Enhancement of reactive oxygen species (ROS) levels in cancer cell lines in response to sodium butyrate (NaB). (a) ROS levels were evaluated by FACS analysis after staining HCT116 cells with the aminophenyl fluorescein (APF) fluorescent probe. The ROS levels in apoptotic cells treated with 1.0 mM NaB are significantly higher than those in senescent cells induced by 5.0 mM NaB (P < 0.05).
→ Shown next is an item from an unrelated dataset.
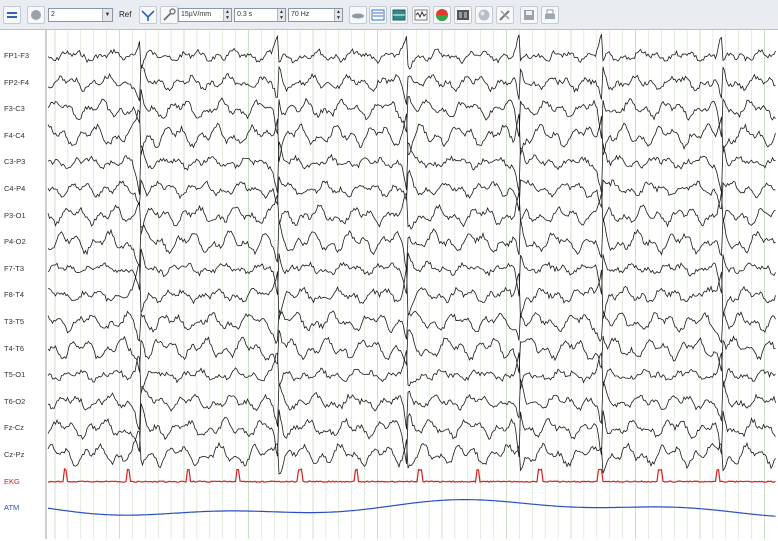 The image size is (778, 541). I want to click on trace-view-icon, so click(421, 15).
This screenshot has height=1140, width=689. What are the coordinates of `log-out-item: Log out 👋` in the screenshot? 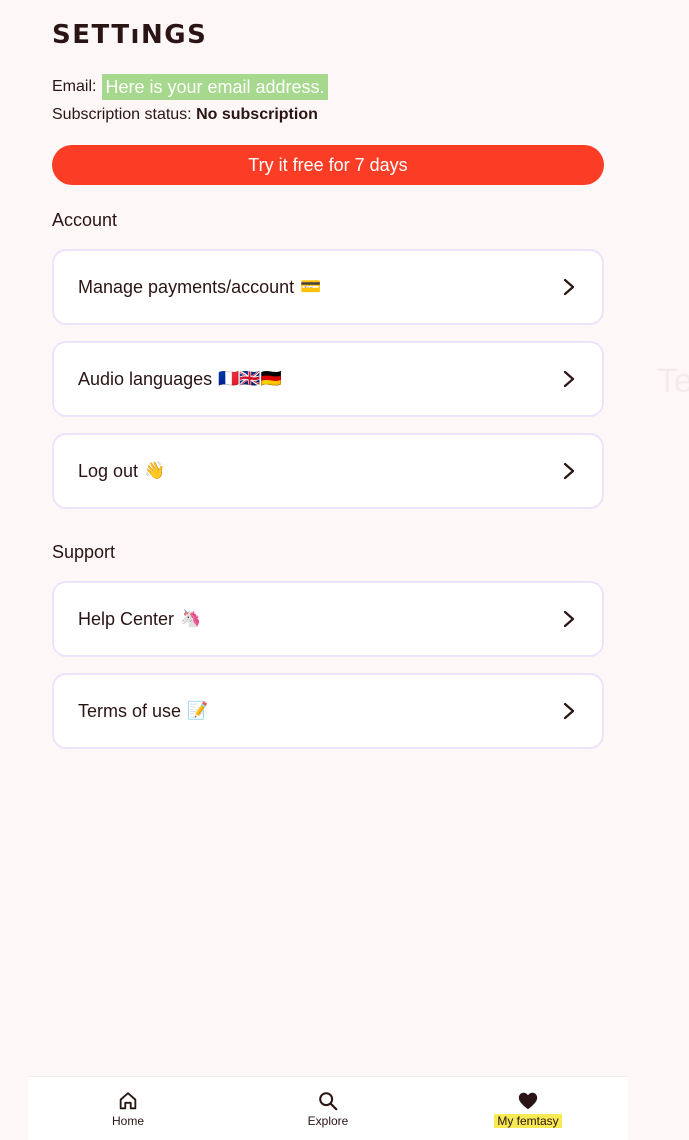 It's located at (328, 471).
Data represent the average of three independent experiments and SD are indicated by error bars. (b) Treatment of N‐acetyl‐L‐cystein (NAC) reduced the proportion of cells accumulating in the G2/M phase and the ratio of senescent cells following NaB treatment. HCT116 cells were cultured with 0.5 mM NaB in the presence or absence of 0.5 mM NAC for 24 h. (c) ROS level (left graph) and the ratio of senescent cells (right graph) after 96 h of treatment significantly decreased in the presence of NAC (P < 0.05) compared to when NAC was absent. Results represent the mean values of three experiments, and the error bars show the SD.

Figure 6

Sodium butyrate (NaB) induced the expression of proteins associated with double strand break (DSB). (a) Western blot of ataxia telangiectasia mutated (ATM), phosphorylated H2AX (γH2AX), p53, phosphorylated p38 MAPK, p21, and MAPK after treatment with NaB for 48 h. (b) The level of γH2AX protein in cells treated with 2.0 mM NaB for 24 h was higher than in cells treated with 1.0 mM NaB, a level which induced senescence. Levels of γH2AX associated with the type determination of cell death.